From migmatites to granites in the Pan-African Damara orogenic belt, Namibia

• Original field observations in the Swakop River in the Damara orogenic belt (DOB).
• Proportion and structural distribution of granitic leucosomes, veins and plutons.
• Identification of three structural units based on migmatites description.
• Melt segregation and migration mechanisms at different structural levels.
• Flow of partially molten rocks and magma related to deformation at the DOB scale.
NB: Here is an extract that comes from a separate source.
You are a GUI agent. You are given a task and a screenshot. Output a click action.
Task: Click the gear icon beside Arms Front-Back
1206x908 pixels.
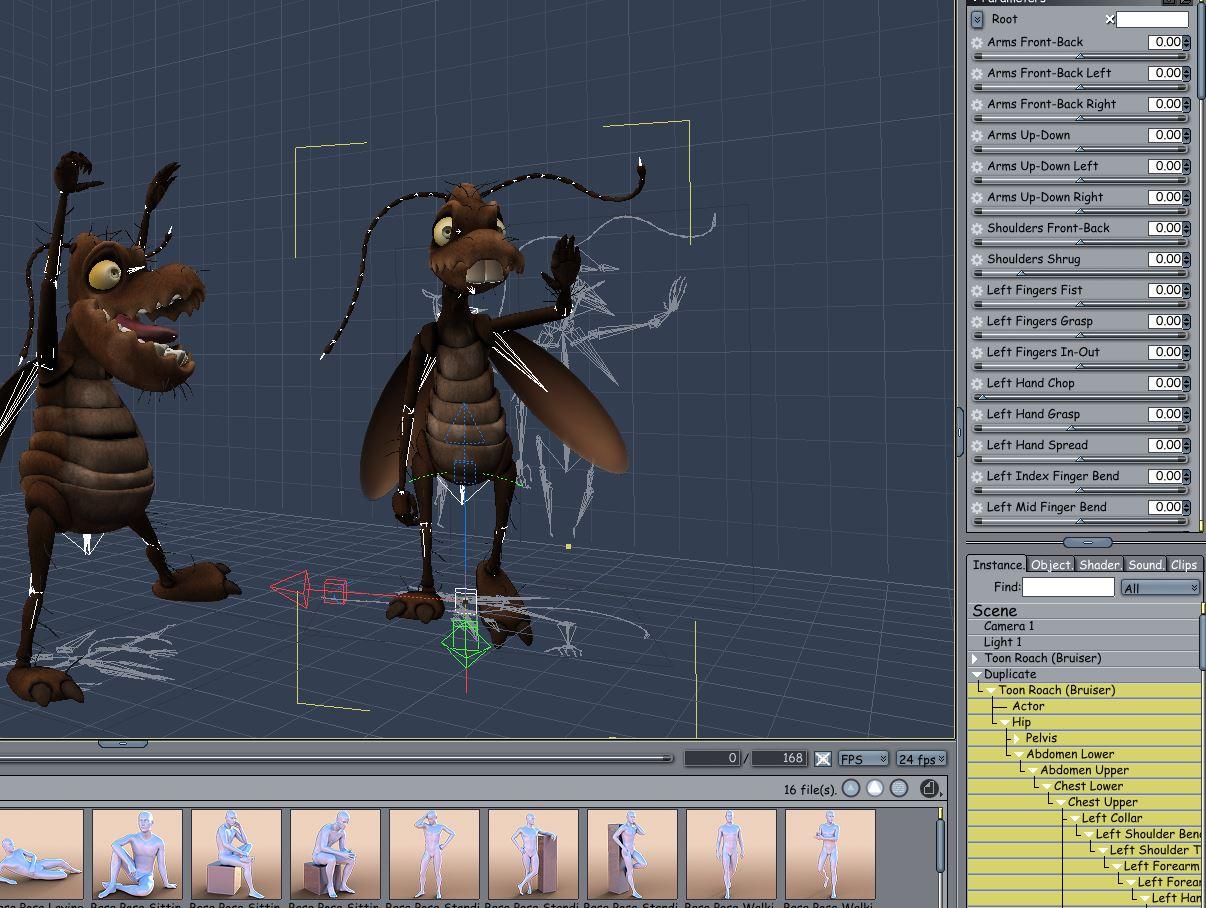[x=977, y=43]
The Swakop River exposes a unique structural section into the root of the Pan-African Damara orogenic belt (DOB) in Namibia formed as a result of collision between the Congo and the Kalahari cratons from ca. 550 to 500 Ma. The Central Zone of the Damara orogenic belt is characterized by amphibolite to granulite facies metamorphism accompanied by intense partial melting. Three tectonic units are defined in the Central Zone based on the proportion and distribution of the granitic fraction, namely (1) a lower unit dominated by diatexites and comprising plutons of homogeneous granites, (2) a middle unit composed by metatexites with mainly a metasedimentary protolith, and (3) an upper unit corresponding to metamorphic rocks with intrusive leucogranitic sills and laccoliths. The increase in the granitic fraction with structural depth is suggesting an increase in the degree of partial melting and implies a relative inefficiency of magma mobility from the source to higher structural levels. The transition from metatexites of the middle unit to diatexites and granites of the lower unit is interpreted as reflecting the former transition from partially molten rocks to a crustal-scale magmatic layer. Mushroom-shaped granitic plutons in the lower unit are consistent with their emplacement as diapirs and the development of gravitational instabilities within the magmatic layer. In the middle unit, granitic veins concordant and discordant to the synmigmatitic foliation localized in structurally-controlled sites (foliation, boudin’s necks, shear zones, fold hinges) indicate that, within the partially molten zone, deformation plays the dominant role in melt segregation and migration at the outcrop scale. Melt migration from the partially molten zone to the intrusive zone is related to the build-up of an interconnected network of dikes and sills with diffuse contacts with the migmatitic hosts in the middle unit. In contrast, the upper unit is characterized by homogeneous leucogranitic plutons in sharp intrusive contact with genetically unrelated host rocks suggest that part of the melt fraction has migrated upward from its source to an intrusive zone.